WORK INSTRUCTIONS: In the notes on combining two tables below, rewrite the paragraph beginning "This is one example of a join" more briefly, keeping its main facts.

READING TEXT:

▬▬▬▬▬▬▬▬▬▬

CVC 2015

Combining Two Tables

All of the data verbs we have used up to now take a single data table as an input.

Sometimes you need to combine data between different sources.

  • Perhaps they come from different experiments or institutions.
  • Perhaps they are completely different types of data, e.g. medical treatment records and demographic or education data.
    • Example: MedicareCharges, MedicareProviders, DirectRecoveryGroups.
    • Example: the registrar's database

Row-wise concatenation

Slapping one data table onto another row-wise is sometimes an appropriate activity, but it is … not a join!

Example of using row-wise concatenation:

  • Each day's new earthquakes are available through a geophysics site. You're collecting all the events over a long period of time.

Column-wise concatenation

You're TA just entered the students grades for assignment 7 into a spreadsheet, sorted by student name.

You have your master spreadsheet with assignments 1 through 6.

Concatenate the assignment-7 grades as a new variable for your master spreadsheet.

** Watch out!** This is a brittle process.

Things that can go wrong here

  • Suppose your TA's sheet has sorted the students by last name and yours has them sorted by first name.
  • Suppose you delete students who drop the course, but the TA doesn't have this information.

Instead …

  1. Match the students in one table to those in the other.
  2. Gently lift the Assignment-7 data for each student from the TA's table into the appropriate cell in your table.

This is one example of a join. There are other kinds of join for situations where there might be multiple matches between cases in the two tables.

Example: Zebrafish

Continuation of the example here

Activity: Grade-point averages

Here are three data tables relating student grades in courses at Macalester in 2005 (?)

grades <- read.csv("http://tiny.cc/mosaic/grades.csv",
                   stringsAsFactors = FALSE)
courses <- read.csv("http://tiny.cc/mosaic/courses.csv",
                    stringsAsFactors = FALSE)
grade_to_number <- read.csv("http://tiny.cc/mosaic/grade-to-number.csv",
                            stringsAsFactors = FALSE)

Activity: Tasks

  1. How many students in each department?
  2. What fraction of grades are below B+ in each department?
  3. What's the grade-point average (GPA) for each student?
  4. What's the 95% confidence interval on the GPA for each student?
  5. Grade-point average for each department or instructor
  6. (Statistically more sophisticated) To what extent does the grade reflect the student or the department or instructor?

Joining for cleaning

Birds at the Ordway Nature Preserve

devtools::install_github("DataComputing/DataComputing")
require(DataComputing)
View(OrdwayBirds)
help(OrdwayBirds)

As a group, let's correct the species names using this data table.

Task for the birds

Count how many birds there are of each species in OrdwayBirds using the corrected species names.

▬▬▬▬▬▬▬▬▬▬

DATA EXTRACT:
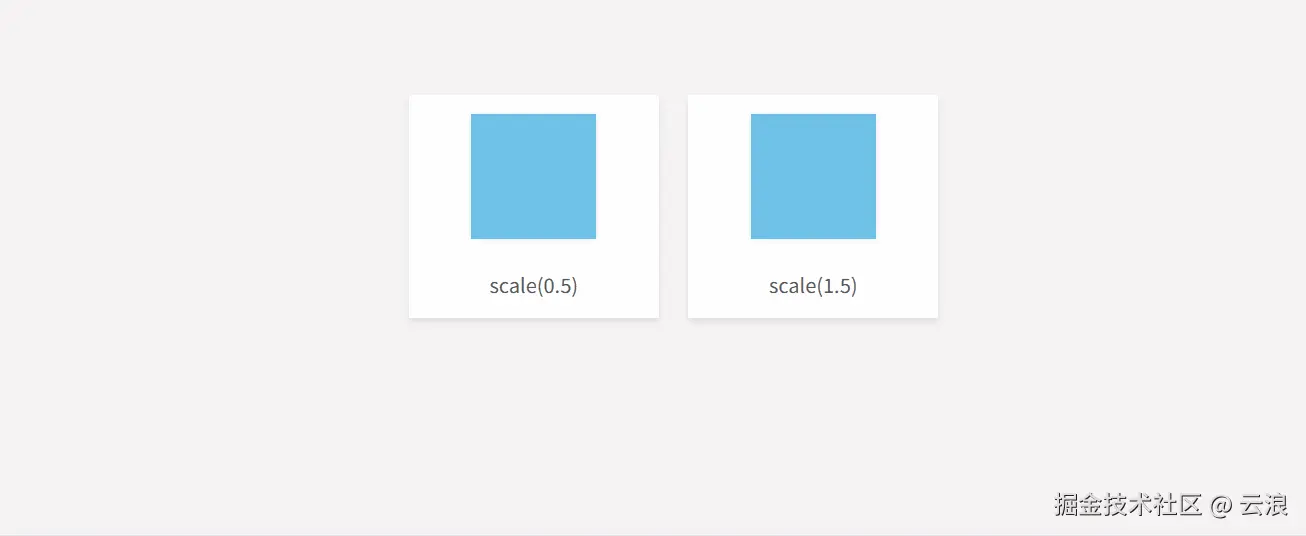The width and height of the screenshot is (1306, 536).
Task: Click white space right of scale(1.5) square
Action: coord(906,176)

▬▬▬▬▬▬▬▬▬▬

YOUR RESPONSE: This is one kind of join. Other kinds handle cases that may have multiple matches between the two tables.